Segment Open
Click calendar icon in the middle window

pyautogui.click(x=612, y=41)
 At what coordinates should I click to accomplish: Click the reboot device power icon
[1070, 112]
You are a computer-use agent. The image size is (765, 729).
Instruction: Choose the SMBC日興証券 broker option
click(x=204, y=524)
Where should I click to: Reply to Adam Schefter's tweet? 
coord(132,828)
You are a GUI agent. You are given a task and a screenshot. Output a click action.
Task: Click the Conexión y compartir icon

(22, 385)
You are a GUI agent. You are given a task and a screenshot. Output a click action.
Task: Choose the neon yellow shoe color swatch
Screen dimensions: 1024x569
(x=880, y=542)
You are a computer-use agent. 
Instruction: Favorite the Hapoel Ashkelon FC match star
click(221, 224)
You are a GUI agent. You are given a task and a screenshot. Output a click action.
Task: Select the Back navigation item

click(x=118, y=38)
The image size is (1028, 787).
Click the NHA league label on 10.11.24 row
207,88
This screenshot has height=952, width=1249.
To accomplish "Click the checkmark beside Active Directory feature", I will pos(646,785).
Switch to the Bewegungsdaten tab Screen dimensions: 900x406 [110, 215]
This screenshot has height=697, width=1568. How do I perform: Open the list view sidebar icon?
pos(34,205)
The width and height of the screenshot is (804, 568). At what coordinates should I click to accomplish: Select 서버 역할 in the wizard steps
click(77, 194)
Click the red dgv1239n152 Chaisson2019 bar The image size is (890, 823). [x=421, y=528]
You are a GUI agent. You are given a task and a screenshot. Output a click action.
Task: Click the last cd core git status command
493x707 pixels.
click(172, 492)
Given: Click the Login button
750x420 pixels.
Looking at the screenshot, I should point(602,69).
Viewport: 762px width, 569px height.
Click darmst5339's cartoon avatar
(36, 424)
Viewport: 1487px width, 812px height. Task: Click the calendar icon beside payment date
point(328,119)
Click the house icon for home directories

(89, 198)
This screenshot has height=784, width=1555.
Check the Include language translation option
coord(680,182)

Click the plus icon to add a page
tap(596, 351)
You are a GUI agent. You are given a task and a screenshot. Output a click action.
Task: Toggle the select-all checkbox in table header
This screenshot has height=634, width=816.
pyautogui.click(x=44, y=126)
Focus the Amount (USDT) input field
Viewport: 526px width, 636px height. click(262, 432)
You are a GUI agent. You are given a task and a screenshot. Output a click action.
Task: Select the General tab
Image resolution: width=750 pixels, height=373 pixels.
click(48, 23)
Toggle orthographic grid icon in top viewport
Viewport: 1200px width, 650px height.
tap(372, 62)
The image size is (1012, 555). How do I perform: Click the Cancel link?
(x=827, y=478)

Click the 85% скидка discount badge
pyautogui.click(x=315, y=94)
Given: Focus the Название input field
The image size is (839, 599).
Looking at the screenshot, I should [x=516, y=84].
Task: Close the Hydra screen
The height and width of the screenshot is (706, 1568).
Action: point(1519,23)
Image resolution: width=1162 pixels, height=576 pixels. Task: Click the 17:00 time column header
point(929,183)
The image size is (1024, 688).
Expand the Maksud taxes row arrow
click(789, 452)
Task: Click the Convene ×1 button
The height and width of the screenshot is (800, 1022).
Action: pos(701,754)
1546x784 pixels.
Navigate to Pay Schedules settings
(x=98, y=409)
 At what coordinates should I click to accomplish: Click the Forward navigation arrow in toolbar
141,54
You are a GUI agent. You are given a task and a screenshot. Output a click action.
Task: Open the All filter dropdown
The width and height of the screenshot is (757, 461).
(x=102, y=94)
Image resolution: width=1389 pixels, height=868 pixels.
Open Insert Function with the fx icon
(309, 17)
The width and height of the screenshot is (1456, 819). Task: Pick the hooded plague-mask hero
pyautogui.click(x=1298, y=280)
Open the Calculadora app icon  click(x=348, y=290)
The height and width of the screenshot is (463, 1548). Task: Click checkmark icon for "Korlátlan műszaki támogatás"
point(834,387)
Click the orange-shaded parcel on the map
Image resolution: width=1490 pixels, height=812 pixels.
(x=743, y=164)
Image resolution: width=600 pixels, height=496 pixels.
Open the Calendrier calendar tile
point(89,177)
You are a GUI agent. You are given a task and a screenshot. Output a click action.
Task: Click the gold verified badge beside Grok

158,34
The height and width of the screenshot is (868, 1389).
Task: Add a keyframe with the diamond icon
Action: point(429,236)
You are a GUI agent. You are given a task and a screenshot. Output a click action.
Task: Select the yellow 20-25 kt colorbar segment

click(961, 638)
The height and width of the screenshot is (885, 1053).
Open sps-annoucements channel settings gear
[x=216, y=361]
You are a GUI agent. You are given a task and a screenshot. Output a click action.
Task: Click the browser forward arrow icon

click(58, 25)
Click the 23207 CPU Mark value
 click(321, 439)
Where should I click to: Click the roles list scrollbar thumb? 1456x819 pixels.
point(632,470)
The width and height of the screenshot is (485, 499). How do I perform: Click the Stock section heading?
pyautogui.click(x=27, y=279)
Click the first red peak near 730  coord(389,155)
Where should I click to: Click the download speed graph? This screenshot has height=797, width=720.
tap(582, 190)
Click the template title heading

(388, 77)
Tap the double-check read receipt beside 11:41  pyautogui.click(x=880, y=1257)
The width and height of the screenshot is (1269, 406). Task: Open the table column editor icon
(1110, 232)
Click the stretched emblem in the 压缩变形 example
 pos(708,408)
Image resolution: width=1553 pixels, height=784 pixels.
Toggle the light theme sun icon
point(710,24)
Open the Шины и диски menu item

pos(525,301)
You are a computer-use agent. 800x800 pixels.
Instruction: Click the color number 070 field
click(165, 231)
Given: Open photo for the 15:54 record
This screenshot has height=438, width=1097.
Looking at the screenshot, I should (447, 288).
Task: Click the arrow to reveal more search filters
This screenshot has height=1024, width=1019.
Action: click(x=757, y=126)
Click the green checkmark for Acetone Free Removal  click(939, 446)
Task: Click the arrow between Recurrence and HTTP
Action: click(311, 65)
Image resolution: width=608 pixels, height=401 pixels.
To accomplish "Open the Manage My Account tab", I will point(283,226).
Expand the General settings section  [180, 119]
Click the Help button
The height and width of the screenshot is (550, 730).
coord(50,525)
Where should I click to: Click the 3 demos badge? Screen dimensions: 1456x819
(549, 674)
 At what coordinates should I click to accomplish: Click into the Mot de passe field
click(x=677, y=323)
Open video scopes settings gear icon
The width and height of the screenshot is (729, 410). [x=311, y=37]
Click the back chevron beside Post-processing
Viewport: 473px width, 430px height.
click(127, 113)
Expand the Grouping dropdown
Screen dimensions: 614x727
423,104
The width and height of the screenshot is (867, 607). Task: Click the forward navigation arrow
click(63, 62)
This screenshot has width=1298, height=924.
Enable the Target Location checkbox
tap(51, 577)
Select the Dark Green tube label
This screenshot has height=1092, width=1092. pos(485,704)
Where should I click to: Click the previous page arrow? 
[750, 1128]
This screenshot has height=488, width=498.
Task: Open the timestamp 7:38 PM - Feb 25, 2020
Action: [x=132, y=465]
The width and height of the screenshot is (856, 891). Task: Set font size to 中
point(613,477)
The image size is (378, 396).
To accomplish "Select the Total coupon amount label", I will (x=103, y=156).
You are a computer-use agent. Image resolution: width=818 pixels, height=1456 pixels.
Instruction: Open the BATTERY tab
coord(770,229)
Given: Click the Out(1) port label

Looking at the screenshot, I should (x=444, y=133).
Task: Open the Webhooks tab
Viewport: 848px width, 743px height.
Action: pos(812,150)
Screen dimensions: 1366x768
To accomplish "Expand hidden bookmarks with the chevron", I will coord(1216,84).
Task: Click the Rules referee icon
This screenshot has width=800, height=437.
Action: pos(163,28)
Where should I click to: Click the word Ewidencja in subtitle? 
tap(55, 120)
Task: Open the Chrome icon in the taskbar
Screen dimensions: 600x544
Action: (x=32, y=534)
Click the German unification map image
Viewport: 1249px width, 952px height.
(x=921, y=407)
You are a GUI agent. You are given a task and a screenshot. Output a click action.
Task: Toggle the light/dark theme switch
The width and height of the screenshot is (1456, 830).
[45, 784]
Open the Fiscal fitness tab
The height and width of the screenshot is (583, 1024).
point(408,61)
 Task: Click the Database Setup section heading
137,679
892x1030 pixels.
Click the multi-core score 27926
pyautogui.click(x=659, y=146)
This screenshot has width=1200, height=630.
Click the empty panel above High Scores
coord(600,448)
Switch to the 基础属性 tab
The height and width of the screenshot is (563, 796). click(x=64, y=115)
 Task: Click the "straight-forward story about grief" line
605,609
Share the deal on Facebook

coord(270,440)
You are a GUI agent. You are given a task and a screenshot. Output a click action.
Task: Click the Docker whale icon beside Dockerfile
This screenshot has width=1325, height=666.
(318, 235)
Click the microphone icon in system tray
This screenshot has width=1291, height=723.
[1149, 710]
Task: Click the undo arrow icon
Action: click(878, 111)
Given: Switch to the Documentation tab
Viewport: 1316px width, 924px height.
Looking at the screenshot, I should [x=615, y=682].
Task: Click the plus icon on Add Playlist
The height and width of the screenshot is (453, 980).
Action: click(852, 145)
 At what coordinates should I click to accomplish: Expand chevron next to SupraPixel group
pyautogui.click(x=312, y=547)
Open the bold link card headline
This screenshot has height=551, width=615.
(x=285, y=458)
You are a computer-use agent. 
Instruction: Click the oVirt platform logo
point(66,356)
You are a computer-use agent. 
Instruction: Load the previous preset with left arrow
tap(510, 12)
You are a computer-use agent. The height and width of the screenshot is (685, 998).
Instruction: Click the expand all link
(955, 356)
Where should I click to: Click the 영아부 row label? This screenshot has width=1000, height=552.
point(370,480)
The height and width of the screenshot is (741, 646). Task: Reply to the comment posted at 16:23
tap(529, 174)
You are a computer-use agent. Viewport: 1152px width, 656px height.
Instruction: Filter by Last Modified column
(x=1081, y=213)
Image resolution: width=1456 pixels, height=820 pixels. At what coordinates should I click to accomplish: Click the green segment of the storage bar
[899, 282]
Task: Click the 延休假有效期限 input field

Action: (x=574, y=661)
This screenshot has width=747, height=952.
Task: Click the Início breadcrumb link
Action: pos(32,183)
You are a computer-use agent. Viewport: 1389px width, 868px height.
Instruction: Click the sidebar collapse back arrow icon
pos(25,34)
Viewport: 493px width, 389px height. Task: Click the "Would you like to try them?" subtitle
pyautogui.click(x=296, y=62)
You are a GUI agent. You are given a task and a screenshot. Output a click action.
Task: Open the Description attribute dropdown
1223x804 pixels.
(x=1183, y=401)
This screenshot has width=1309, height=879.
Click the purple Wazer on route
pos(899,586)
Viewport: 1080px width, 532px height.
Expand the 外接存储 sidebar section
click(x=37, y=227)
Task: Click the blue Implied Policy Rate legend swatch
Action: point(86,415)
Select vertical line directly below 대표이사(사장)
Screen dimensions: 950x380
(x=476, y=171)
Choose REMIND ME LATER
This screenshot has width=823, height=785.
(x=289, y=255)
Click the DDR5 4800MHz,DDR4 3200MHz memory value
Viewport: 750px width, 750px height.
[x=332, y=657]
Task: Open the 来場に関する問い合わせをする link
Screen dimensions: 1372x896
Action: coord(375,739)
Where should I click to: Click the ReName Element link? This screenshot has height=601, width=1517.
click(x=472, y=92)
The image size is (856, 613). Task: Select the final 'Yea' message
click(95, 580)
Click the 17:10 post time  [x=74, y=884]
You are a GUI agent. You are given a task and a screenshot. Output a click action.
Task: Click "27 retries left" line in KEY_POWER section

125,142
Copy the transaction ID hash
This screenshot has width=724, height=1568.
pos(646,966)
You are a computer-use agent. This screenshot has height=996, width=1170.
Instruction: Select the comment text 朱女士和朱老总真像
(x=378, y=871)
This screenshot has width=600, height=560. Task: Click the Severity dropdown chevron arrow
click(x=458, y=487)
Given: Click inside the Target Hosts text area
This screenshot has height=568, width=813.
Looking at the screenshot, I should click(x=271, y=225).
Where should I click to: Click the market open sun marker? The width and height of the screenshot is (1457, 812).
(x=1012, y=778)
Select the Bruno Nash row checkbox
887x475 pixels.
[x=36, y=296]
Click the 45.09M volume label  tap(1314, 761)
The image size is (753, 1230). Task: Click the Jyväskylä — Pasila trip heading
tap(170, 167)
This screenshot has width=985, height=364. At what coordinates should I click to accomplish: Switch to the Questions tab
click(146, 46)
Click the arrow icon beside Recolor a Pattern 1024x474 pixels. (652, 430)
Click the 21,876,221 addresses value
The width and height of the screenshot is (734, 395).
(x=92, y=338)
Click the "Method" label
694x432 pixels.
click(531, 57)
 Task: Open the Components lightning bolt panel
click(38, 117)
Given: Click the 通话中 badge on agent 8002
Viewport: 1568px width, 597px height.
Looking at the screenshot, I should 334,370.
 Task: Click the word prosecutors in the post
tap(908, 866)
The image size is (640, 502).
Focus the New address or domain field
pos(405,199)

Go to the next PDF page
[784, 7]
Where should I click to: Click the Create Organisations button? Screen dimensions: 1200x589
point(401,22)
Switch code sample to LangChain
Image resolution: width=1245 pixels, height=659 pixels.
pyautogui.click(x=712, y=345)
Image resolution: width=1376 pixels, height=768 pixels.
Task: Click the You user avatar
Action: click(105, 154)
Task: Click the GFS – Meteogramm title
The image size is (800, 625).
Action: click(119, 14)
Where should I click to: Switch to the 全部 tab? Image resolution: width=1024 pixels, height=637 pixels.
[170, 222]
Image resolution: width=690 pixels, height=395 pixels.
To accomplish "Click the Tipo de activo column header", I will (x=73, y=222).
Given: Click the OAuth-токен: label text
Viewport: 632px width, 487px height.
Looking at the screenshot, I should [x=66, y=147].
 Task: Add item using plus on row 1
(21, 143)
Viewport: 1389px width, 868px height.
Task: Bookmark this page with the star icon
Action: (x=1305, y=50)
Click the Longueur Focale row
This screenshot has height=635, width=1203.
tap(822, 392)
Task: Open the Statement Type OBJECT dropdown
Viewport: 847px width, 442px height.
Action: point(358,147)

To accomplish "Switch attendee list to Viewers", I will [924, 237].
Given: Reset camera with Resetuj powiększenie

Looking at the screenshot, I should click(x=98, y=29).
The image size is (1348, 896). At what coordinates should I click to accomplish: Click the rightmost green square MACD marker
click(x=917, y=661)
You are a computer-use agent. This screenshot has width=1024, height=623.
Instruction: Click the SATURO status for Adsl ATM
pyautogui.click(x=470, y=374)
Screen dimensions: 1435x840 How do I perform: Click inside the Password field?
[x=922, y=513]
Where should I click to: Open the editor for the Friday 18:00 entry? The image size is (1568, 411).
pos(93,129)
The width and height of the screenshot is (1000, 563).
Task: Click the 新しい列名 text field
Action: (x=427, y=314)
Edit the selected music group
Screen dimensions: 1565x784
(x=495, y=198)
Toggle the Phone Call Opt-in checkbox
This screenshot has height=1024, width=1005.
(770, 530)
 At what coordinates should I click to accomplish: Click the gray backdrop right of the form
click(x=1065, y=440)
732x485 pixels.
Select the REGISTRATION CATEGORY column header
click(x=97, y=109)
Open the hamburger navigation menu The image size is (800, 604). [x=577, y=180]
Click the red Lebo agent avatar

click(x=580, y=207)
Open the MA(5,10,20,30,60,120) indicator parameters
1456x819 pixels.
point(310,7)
Segment Closed
Please copy, exactly as written, every line in the listing above from the line with "Screen dimensions: 600x544" up to and including the line with "Click the microphone icon in system tray".

REPLY TO THE TASK —
Screen dimensions: 600x544
Action: (x=32, y=534)
Click the German unification map image
Viewport: 1249px width, 952px height.
(x=921, y=407)
You are a GUI agent. You are given a task and a screenshot. Output a click action.
Task: Toggle the light/dark theme switch
The width and height of the screenshot is (1456, 830).
[45, 784]
Open the Fiscal fitness tab
The height and width of the screenshot is (583, 1024).
point(408,61)
 Task: Click the Database Setup section heading
137,679
892x1030 pixels.
Click the multi-core score 27926
pyautogui.click(x=659, y=146)
This screenshot has width=1200, height=630.
Click the empty panel above High Scores
coord(600,448)
Switch to the 基础属性 tab
The height and width of the screenshot is (563, 796). click(x=64, y=115)
 Task: Click the "straight-forward story about grief" line
605,609
Share the deal on Facebook

coord(270,440)
You are a GUI agent. You are given a task and a screenshot. Output a click action.
Task: Click the Docker whale icon beside Dockerfile
This screenshot has width=1325, height=666.
(318, 235)
Click the microphone icon in system tray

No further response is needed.